**Exercise task:**
Arrange the lines of the data below as a numbered list, beginning with the first line and stopping after the line that contains "The width and". Skip blank lines and leave the pictures out.

**Information given:**

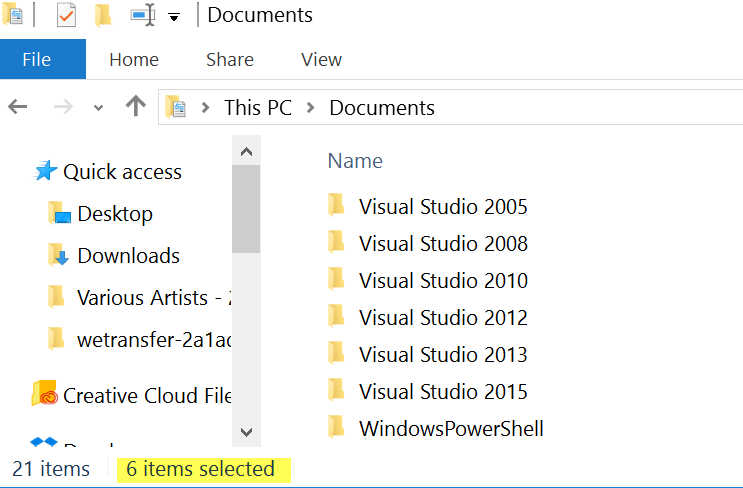Click the Properties icon in quick access toolbar
The height and width of the screenshot is (488, 743).
(66, 15)
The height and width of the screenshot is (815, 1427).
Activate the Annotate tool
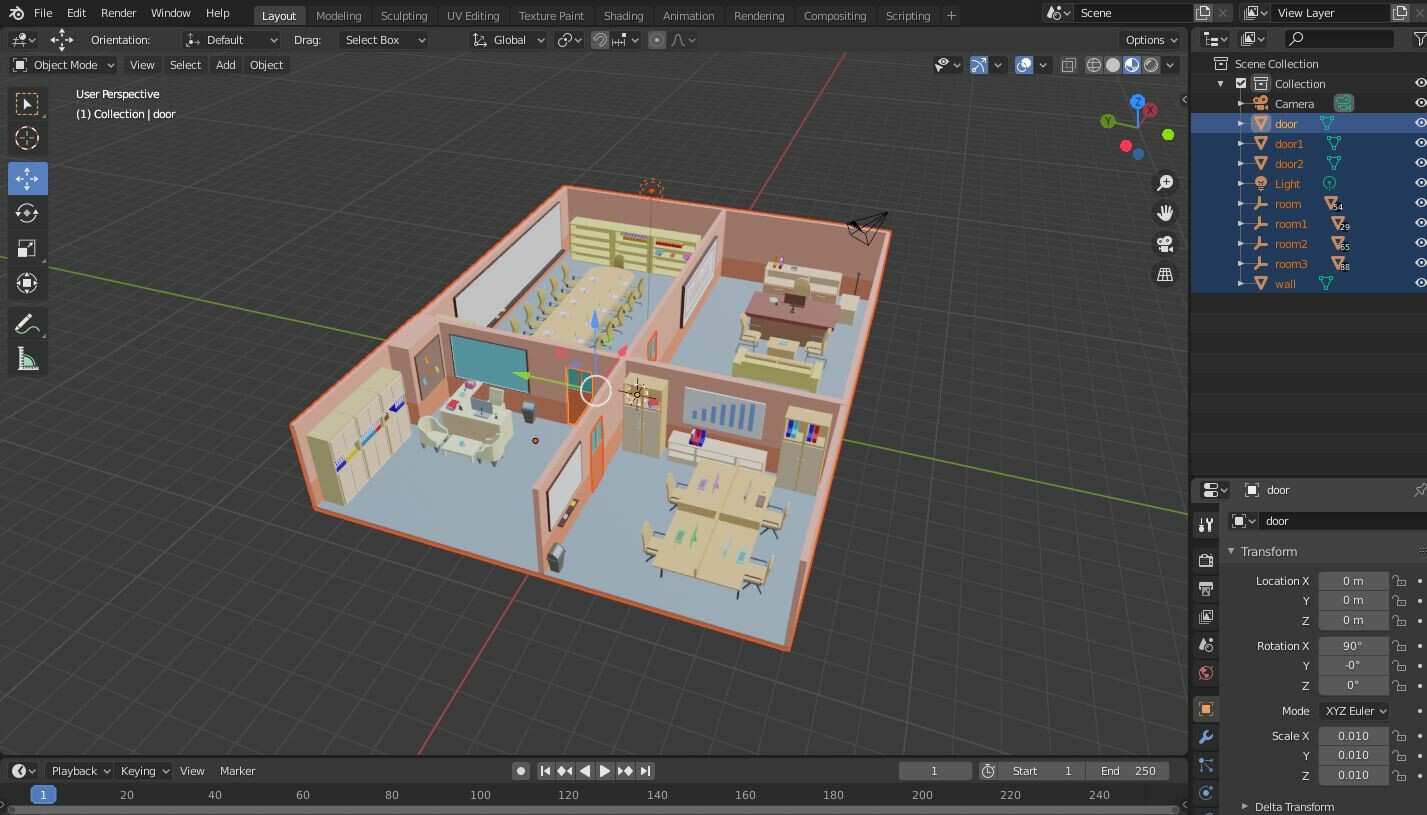tap(28, 322)
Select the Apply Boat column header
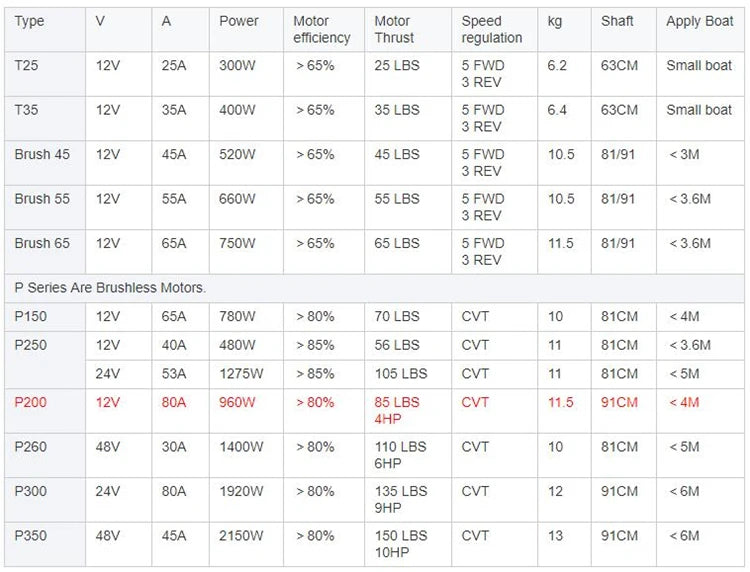The width and height of the screenshot is (750, 572). click(x=700, y=21)
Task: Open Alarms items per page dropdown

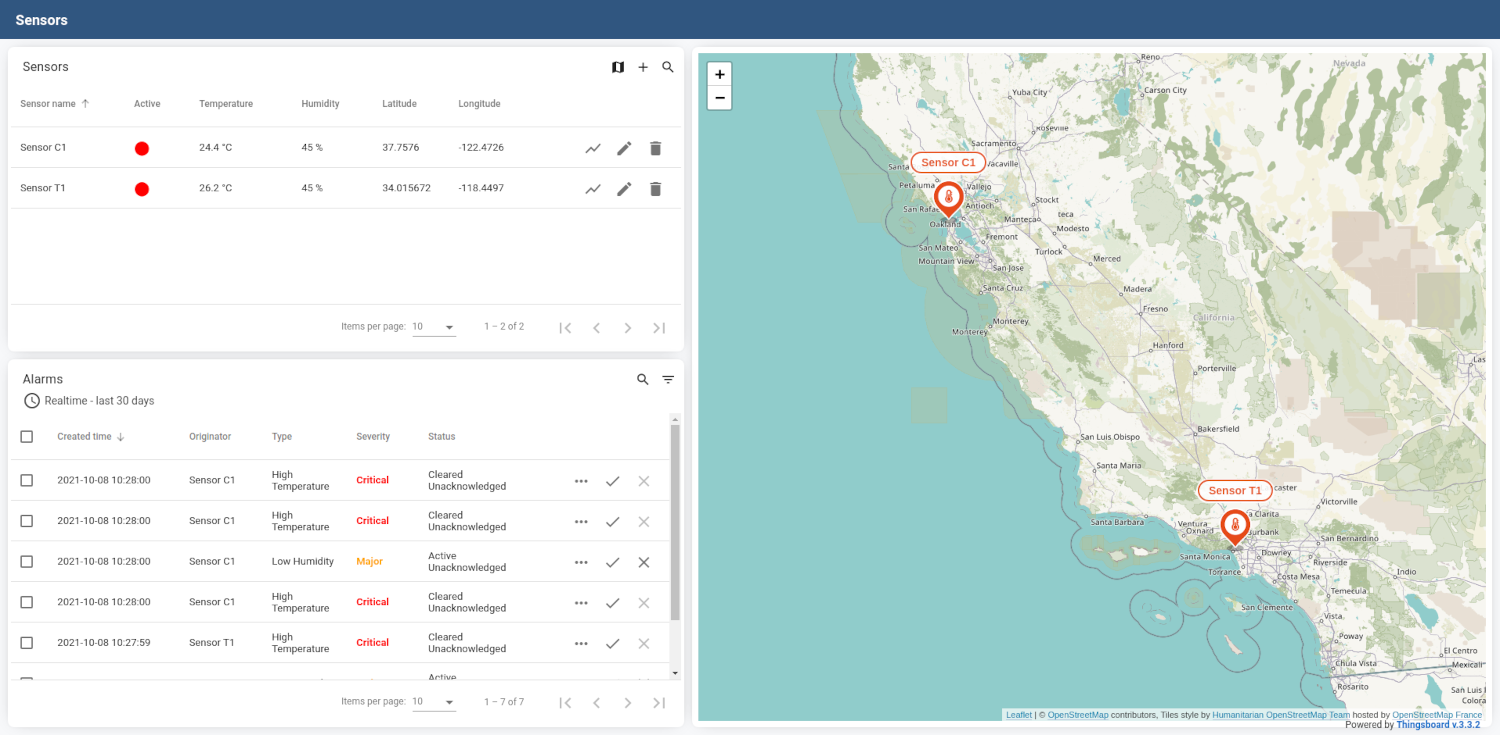Action: [434, 702]
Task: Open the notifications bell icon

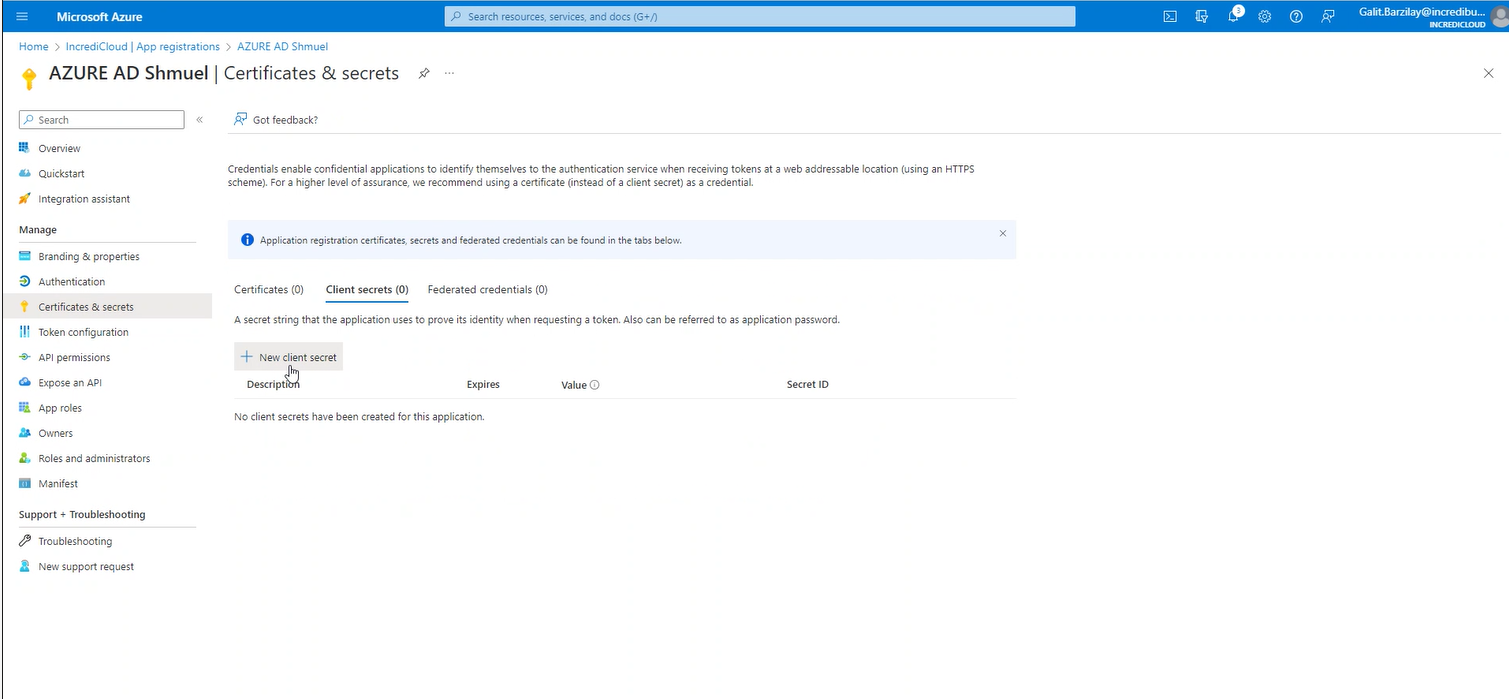Action: pyautogui.click(x=1233, y=17)
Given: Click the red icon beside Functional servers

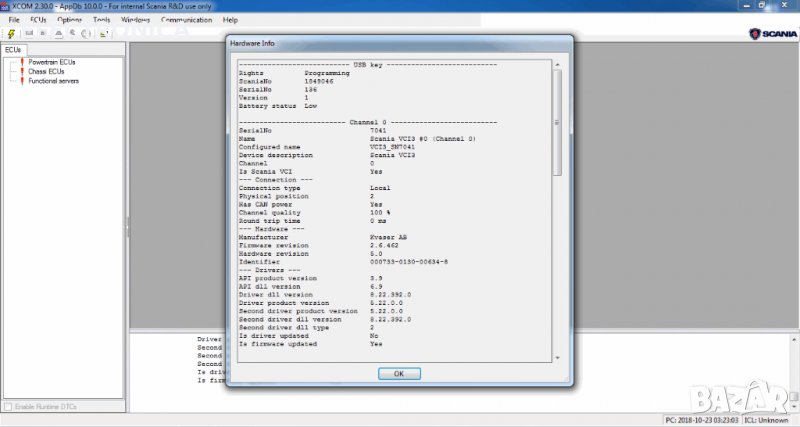Looking at the screenshot, I should coord(22,80).
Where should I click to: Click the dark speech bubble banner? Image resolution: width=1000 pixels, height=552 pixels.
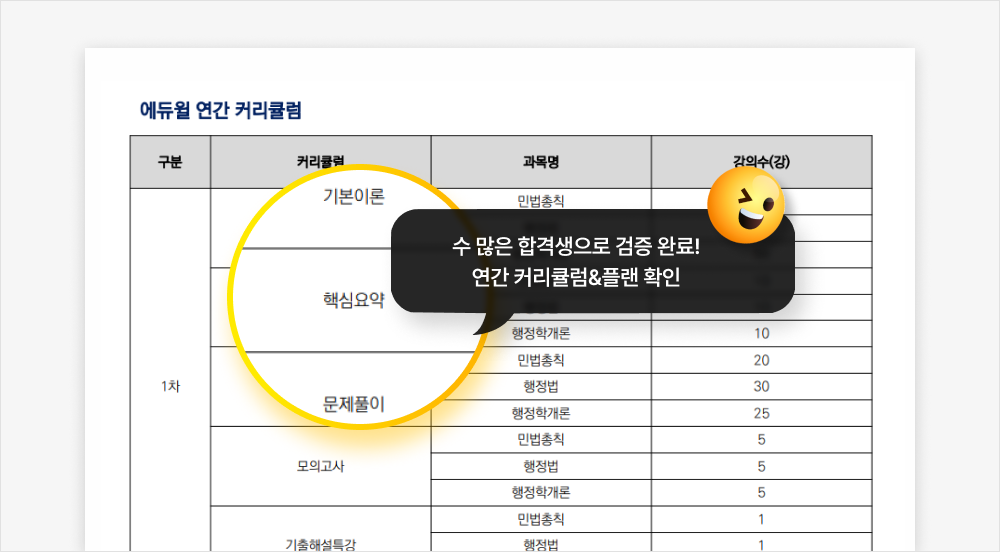(x=592, y=261)
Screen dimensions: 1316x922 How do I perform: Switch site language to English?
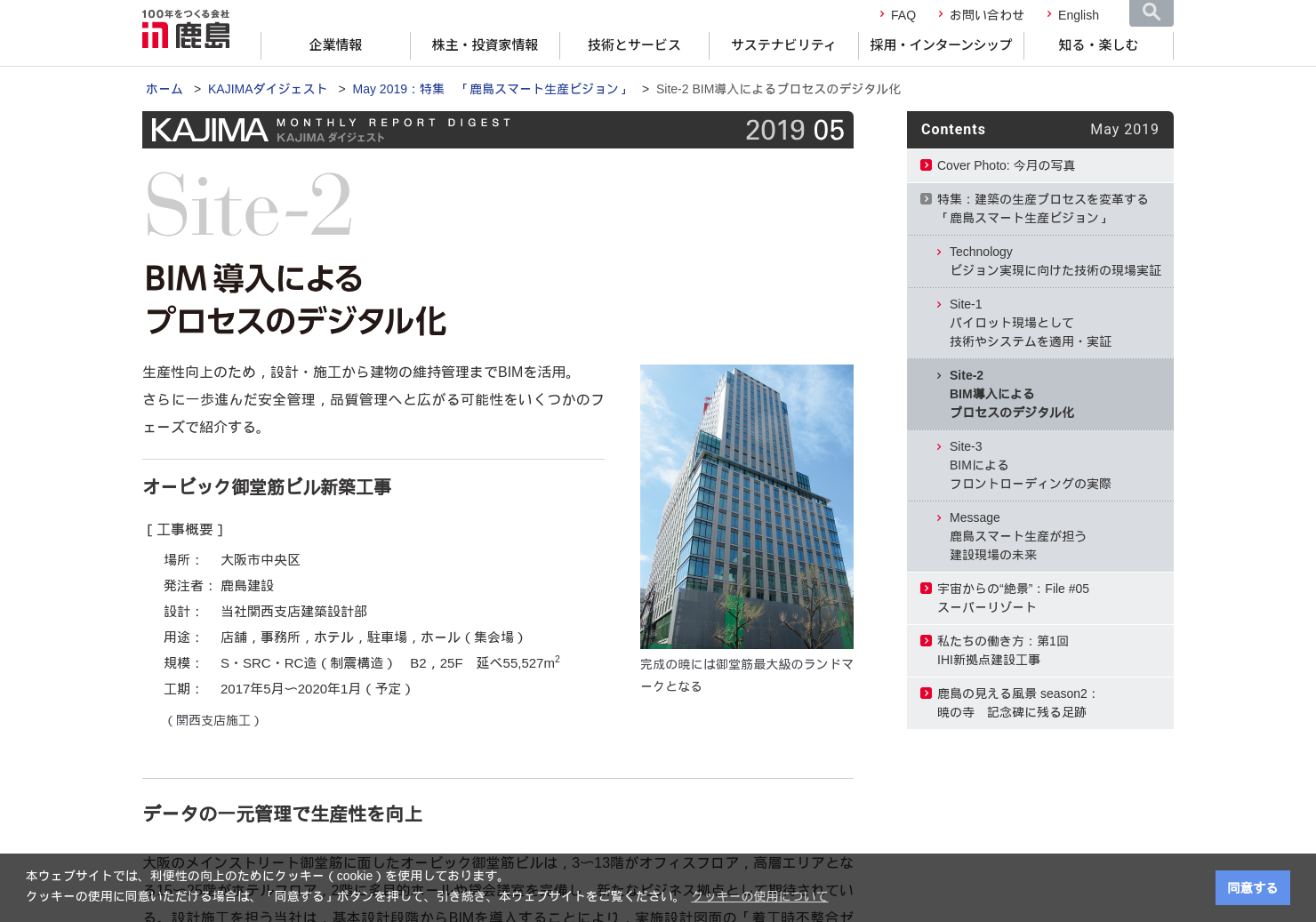pos(1078,15)
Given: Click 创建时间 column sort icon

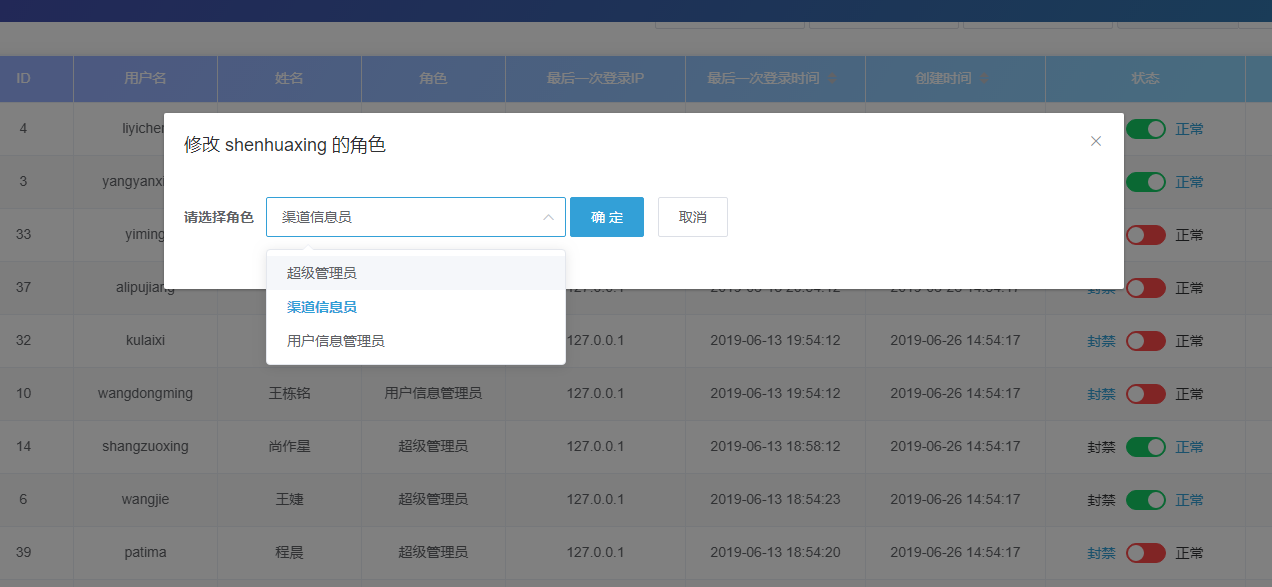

**Right answer:**
1. Click the Properties icon in quick access toolbar
2. The height and width of the screenshot is (488, 743).
3. (66, 15)
4. The height and width of the screenshot is (815, 1427).
5. Activate the Annotate tool
6. tap(28, 322)
7. Select the Apply Boat column header
8. The width and height of the screenshot is (750, 572). click(x=700, y=21)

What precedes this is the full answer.